The 12 steps: Much more than just a program

Mica Quintana

Mica QuintaThe only references to 12-step programs that I hear in everyday life are lightly jabbing comments that point out the programs’ ridiculously rigid, prescribed quality. Someone will say in a satiric tone, “Hi, I’m Jo and I’m an alcoholic,” and someone else will respond in an equally exaggerated tone, “Hi, Jo!” Most people probably don’t know much about the content of these spiritual recovery programs, but they still have heard about their silliness.

Twelve-step programs are in fact outrageously prescribed. Just look at the name: “12-Step Program.” When anything has a precise number of steps, you’ve got to get worried. I immediately think of a book one of my parents’ friends gave me in high school called “The Seven Habits of Highly Effective Teens” that reduced the complexity of living well to checking off seven boxes. The word “program” itself has connotations of an almost scientific procedure that is meant to “fix” you. As you might expect, the 12 Steps are accompanied by exactly 12 “traditions” that govern the legal conduct of the groups.

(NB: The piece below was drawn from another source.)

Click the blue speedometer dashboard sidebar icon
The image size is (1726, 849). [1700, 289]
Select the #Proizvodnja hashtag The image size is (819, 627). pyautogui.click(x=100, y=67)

Whenever I go to a 12-Step meeting, I feel like I’m about to explode with the sappiness of the refrains. At some meetings, members go beyond saying just “Hi, Jo” when someone has introduced himself; they chime in unison, “Hi Jo, glad you’re here, keep coming back!” The idea of an en masse, prescribed expression of affection carries insincerity along with it. I would feel ridiculous if I actually felt consoled by something the members were required to say.

However, the content of the 12 steps is actually quite complex. It is on an utterly different level than that of “The Seven Habits of Highly Effective Teens.” The steps are based upon the experiences of two men who found sobriety together through an experience of spiritual awakening. Thus, they are more a description of how they found sanity than a prescription for “success.” The wording of the steps reflects this. For instance, step one reads descriptively, “admitted we were powerless over our alcohol and our lives had become unmanageable.”

The steps involve ideas of relinquishing control and giving oneself over to a “higher power” that address subtleties about dealing with desire. Sometimes, I think, we need to tighten up and discipline ourselves when we find ourselves consumed with desire. But, sometimes, a sort of opening and surrendering can connect us to a source of peace that takes away the desire of its own accord. When rigid self-discipline fails, we can turn to this presence and drink it in instead of the beer.

The 12 steps refer to this presence as a “higher power” and urge members to define that power in whatever way they choose. Many call it God, but many do not. I do not believe in God, nor do I believe that this “presence” necessarily exists, especially not as any sort of supernatural being. I do think, however, that this presence exists as a feeling to which human beings have access. I cannot explain it to you if you have not experienced, but I am sure that you have. It is the feeling that comes over you when you hear a complex chord, the feeling of depth and expansiveness that gives you hope when you drink it in.

The 12 steps work, which is a sign that they have some profound access to truth, whether or not I agree with their specific tenets or appreciate their style. Once the prescribed portion of the meetings has passed and people start speaking from their hearts, I become totally engrossed in their stories. The program changes people’s entire way of life, raising them from the depths of selfishness and hopelessness to a life of purpose and joy.

This spiritual transformation cannot be achieved through something called a “program.” I prefer to call it by its other name: a “spiritual fellowship.” In fact, people do not view it as a program to be completed, but as a practice to be continued for the remainder of their lives. Working the steps is a way of living the examined life and sharing the struggle with others.